No hay valor trabajo detrás del arte como supervalor. No hay objetos, acciones, no hay capital simbólico. Una terrible nada es el supervalor. Un vacío. Un naufragio.
En cambio se trata de esa aura artificial en que muta el supervalor, manipulable en todas direcciones, creadora de un cuerpo artificial al que llamamos arte. El Arte ha desaparecido tras el disfraz. Es inaprehensible. Escapa siempre. Se transforma en algo que no hemos podido dilucidar. Está en cambio su ilusión. Su corporización momentánea en la colección, en el museo, en la gestión. La subasta es su momento más real.

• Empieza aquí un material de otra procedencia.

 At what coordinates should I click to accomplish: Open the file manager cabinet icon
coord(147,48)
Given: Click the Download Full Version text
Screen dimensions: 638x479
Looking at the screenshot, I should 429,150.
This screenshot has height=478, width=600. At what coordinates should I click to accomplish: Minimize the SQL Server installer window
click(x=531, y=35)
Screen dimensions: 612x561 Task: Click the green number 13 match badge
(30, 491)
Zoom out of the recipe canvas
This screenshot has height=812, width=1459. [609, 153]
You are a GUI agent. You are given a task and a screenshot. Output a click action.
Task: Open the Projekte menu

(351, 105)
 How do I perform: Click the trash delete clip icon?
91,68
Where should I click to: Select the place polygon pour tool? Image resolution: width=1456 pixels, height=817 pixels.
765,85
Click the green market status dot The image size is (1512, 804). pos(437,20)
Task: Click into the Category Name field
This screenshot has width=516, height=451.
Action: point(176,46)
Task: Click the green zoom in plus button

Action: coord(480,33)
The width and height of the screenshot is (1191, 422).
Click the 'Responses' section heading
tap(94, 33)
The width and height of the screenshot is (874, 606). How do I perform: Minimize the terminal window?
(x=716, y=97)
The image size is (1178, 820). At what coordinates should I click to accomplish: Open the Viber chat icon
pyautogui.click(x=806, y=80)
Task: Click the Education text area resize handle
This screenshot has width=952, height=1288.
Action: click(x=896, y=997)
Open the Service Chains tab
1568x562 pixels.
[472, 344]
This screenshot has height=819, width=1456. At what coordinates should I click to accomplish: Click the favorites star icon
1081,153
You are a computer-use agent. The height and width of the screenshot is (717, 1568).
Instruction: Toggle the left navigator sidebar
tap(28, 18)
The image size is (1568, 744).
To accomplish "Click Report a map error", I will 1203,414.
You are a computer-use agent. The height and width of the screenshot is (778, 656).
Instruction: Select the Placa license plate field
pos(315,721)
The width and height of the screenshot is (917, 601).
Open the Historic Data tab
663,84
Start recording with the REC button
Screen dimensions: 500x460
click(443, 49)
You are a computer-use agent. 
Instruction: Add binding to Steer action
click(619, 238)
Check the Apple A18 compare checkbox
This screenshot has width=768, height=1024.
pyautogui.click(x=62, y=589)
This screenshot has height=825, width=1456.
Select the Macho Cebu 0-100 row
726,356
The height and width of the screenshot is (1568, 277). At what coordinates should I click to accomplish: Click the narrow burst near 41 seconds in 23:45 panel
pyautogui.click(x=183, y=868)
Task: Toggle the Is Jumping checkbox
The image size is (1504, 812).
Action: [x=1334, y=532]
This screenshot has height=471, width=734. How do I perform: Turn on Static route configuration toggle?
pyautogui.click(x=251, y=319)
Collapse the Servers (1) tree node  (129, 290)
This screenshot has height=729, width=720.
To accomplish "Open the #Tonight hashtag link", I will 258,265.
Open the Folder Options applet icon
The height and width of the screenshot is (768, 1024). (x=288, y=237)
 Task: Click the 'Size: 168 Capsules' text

De lo contrario permanece impoluto e inservible.
Los grandes contenedores de obras de colección siguen en espera, escombros, acumulación de lo inservible, banalidad. Fracaso. Expoliación de lo que habríamos de ver.
La mutación del arte en supervalor nos conmina también a preguntarnos por el estatuto de lo real. En aras de una respuesta, la verdad crítica opera como mera retórica, justificando y alimentando al supervalor. Un garante simbólico de esa realidad que no es sino la pervivencia de una estatización política y económica que se imponen como verdad y como ideal, por acción del supervalor.
En la otra vertiente, si el arte es político significa que opera como una suerte de intervencionismo social en que una maquinaria genera acciones o artefactos de corte humanitarista y filantrópico, simulación de las condiciones de un estado de bienestar que ocultaría el que ese intervencionismo en realidad ayuda a subvencionar y equilibrar las redes bancarias y financieras de los grandes monopolios que alimenta. El arte político sería equiparable a ese ilusorio estado de bienestar. Un New Deal. Un nuevo trato.
Mientras tanto la calle, la multitud, la trastienda en que se retira el simulacro en espera de la verdadera utopía ¿El Arte? La vida otra a la vuelta de la esquina de la transescena.